In general when I'm designing characters for supers games I like keeping them focused - a primary ability, a secondary ability, a career based skill and a hobby based skill is usually enough, if not too much. This design makes it really easy to slot the PC into a team with some niche protection (though don't get me started on the construction of bricks, energy projectors et al as being analogous to classes in D&D) and also leaves enough room for versatility in those abilities that the PC can 'fly solo' if needed.
Based on Wednesday's discussions on Big Hero 6 I wanted to toss out a couple of other 'single power' hero ideas have cropped up in my mind lately. There's something wonderful an potentially iconic about an ability that one can, with some creativity, turn into a truly versatile power. Here are some examples:
*Fish Skin*
In my Tri-Stat super heroes game The Aquarius Odyssey Asha wanted a fish based water breather. She ended up with two 'powers' - her secondary one was the classic super-strength and durability that so often comes with water breathing in the 'body designed to survive at ocean depths', but primary was that her skin could mimic the skin of aquatic animals as super-levels. This let her breathe water through her skin like a catfish, feel her surroundings like a shark, excrete a slippery oil to speed motion through the water and resist being grabbed (again like a catfish), generate light like any number of bio-luminescent fish, generate electricity like an eel and have invisibility-level camouflage like a octopus. The more we bothered to read books on marine biology the better this power could become. In V&V it might be Animal Powers- Fish but I prefer it as a single highly versatile Body Power.
*Customizable Mind*
I've been reading some Oliver Sacks essays and its always amazing seeing some of the breadth of what the human mind is capable of, and it would be interesting to have a PC who could take advantage of that, turning parts on and off, or just having a 'perfect' brain. The tales of the people who, after some brain trauma, can learn languages with great rapidity, or suddenly know how to play the piano and compose music and so on are well documented, but Sacks also comments on a man who lost his color vision but his black and white nightvision became incredibly acute, reading license plates from 4 blocks away and seeing with almost no light (mind you his physical eyes were unchanged; it's just how his brain interpreted the sensory data) and how the twitches of people with Tourettes have been clocked at 1/6th normal human reaction times. Again in V&V Speak someone with Willpower as a power could do a lot with this.
*Wings*
Call me nuts, but I've always wanted to play a PC who just had Wings (I'm currently using Angel as an NPC in my ongoing X-Men Play By E-Mail and having a blast with it.) Sure, on a base level all you can do is fly, but the musculature needed around the torso to make a pair of extra limbs, never mind wings, work would almost certainly give low end super-strength, Swans and geese routinely use wings as striking appendages that hit hard enough to break a mans leg at a range that puts them well outside usual punch and kick counter attacks. If the wings are classic comic book 'can do anything any bird can do' then they move fast enough to let the PC hover, but even without that such wings could generate huge amounts of wind with plenty of possibilities for it, and the character can glide silently. There's a lot to be said for a simple set of wings if you look closely enough.
*Light Powers Device*
One of my favorites, the Light Powers ability in V*V has a couple of standard uses, but I like the idea of having a device be a handful of devices, so the PC is carrying a versatile flashlight with IR and UV finctionality, a laser welding torch, a laser pistol, a handful of flash grenades, goggles with both light amplification and a flare device built into them, a suit that glows sptlight bright to prevent accurate targeting and so on. You can do the same thing with other devices but somehow Light Powers lends itself to this most readily in my mind.

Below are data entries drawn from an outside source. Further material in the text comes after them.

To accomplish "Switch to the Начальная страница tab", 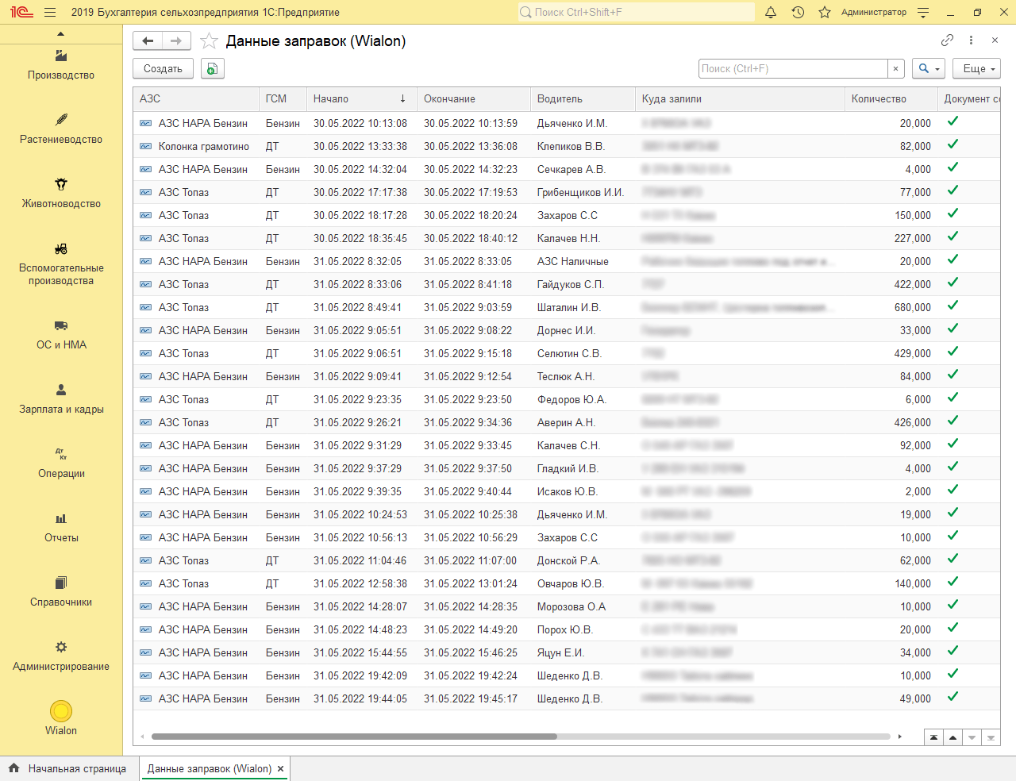I will [x=68, y=768].
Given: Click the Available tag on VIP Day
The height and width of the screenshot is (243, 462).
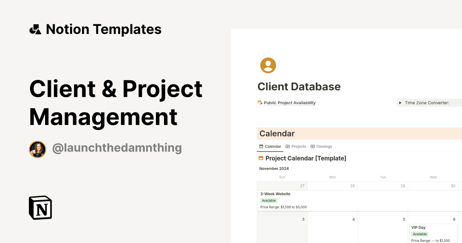Looking at the screenshot, I should (x=419, y=234).
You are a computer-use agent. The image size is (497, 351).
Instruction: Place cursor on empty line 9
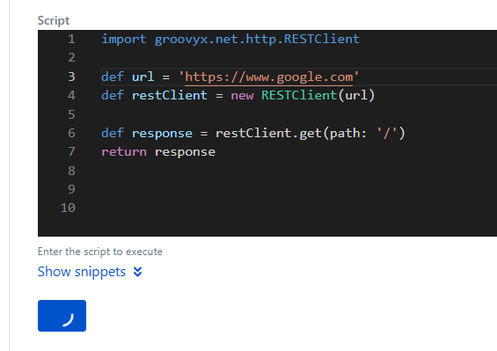298,189
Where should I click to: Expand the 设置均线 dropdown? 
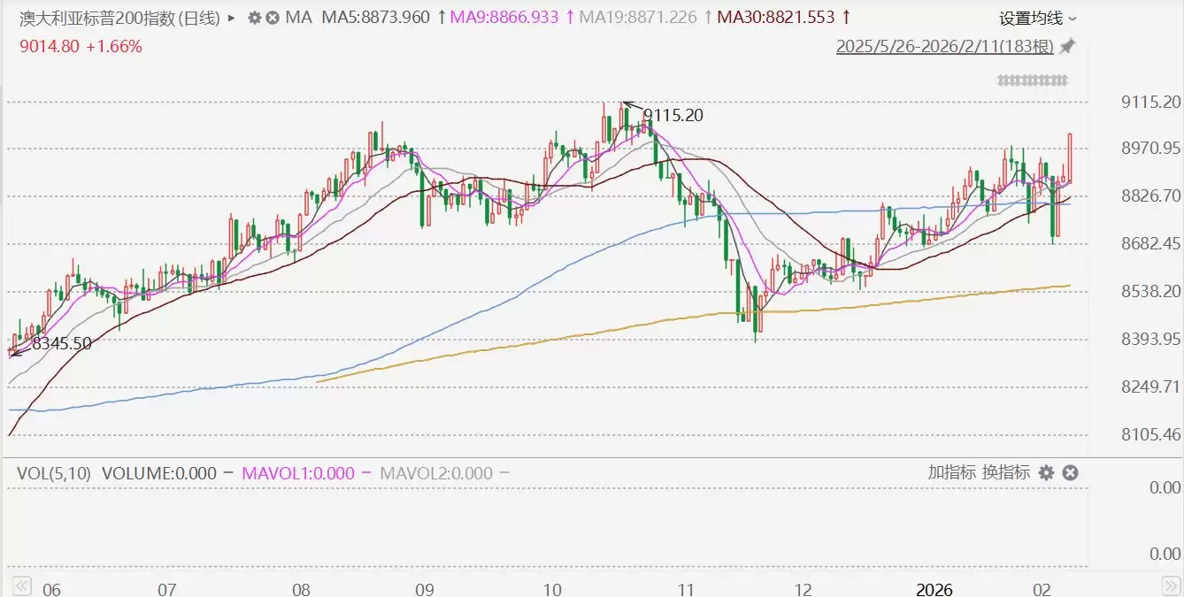click(x=1038, y=18)
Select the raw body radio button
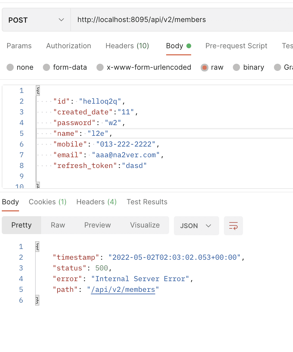 tap(204, 67)
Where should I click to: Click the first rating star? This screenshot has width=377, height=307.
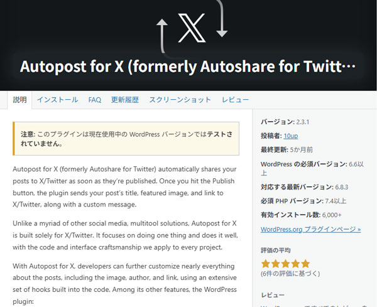(266, 264)
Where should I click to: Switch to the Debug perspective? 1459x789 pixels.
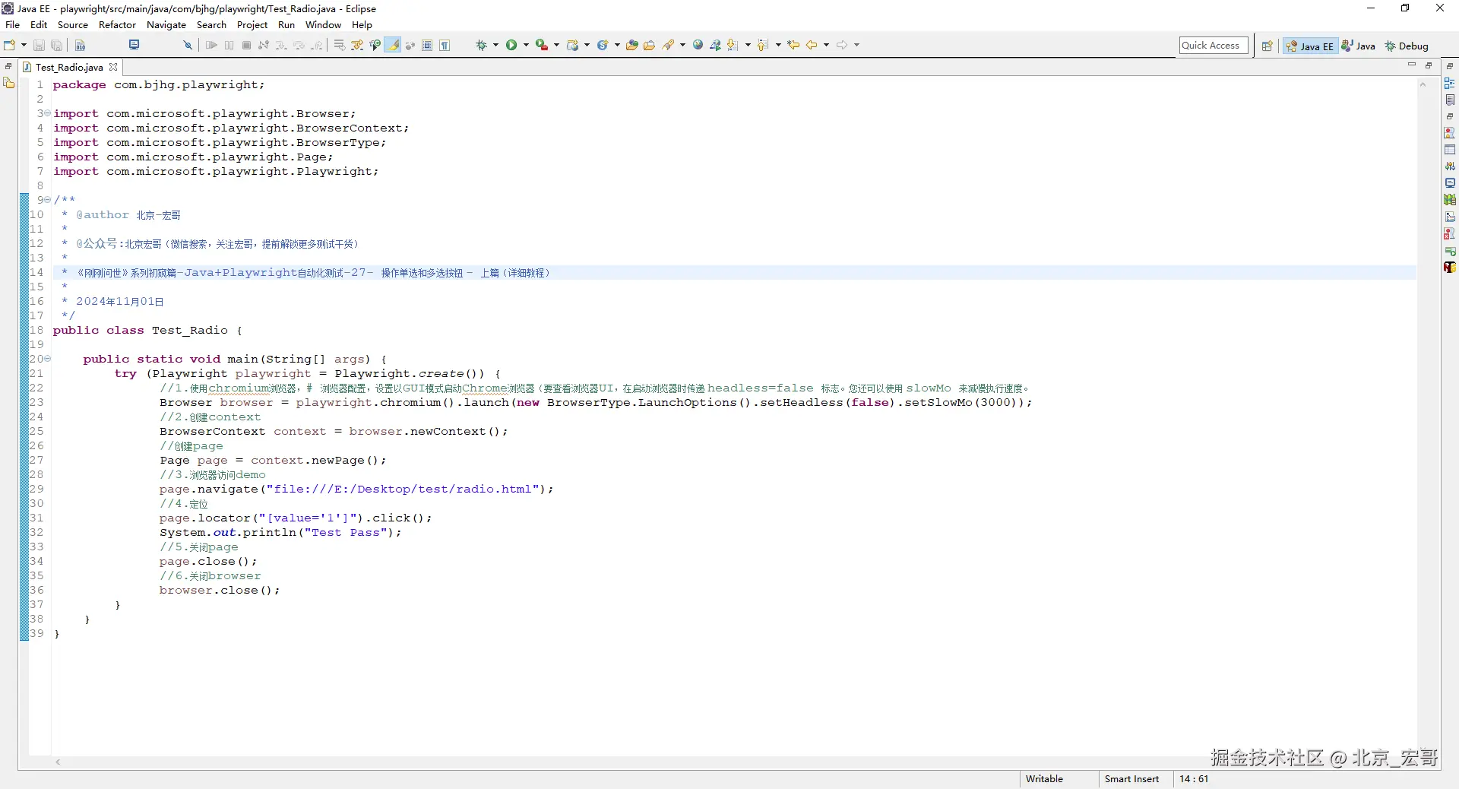[1407, 46]
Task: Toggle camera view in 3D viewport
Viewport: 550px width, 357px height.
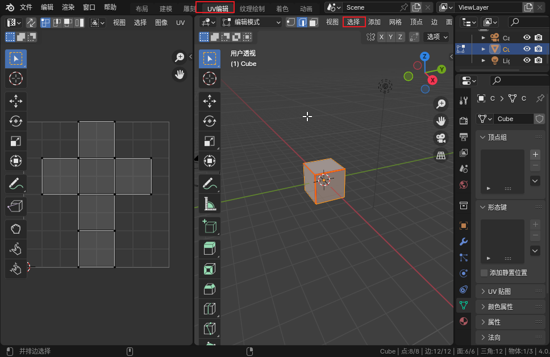Action: point(440,138)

I'm sure I could go on for a while, but the point is to build out your PC from a single logical starting point. V&V works best for this because most of its powers are cause rather than effect based. Effect based games leave me flat because players end up in standard configurations. I prefer figuring out what the power does, and then work out how you can use it. It's much more of a Marvel style than a DC style, but shortly I'll be discussing how I intend to use this for a DC Heroes game.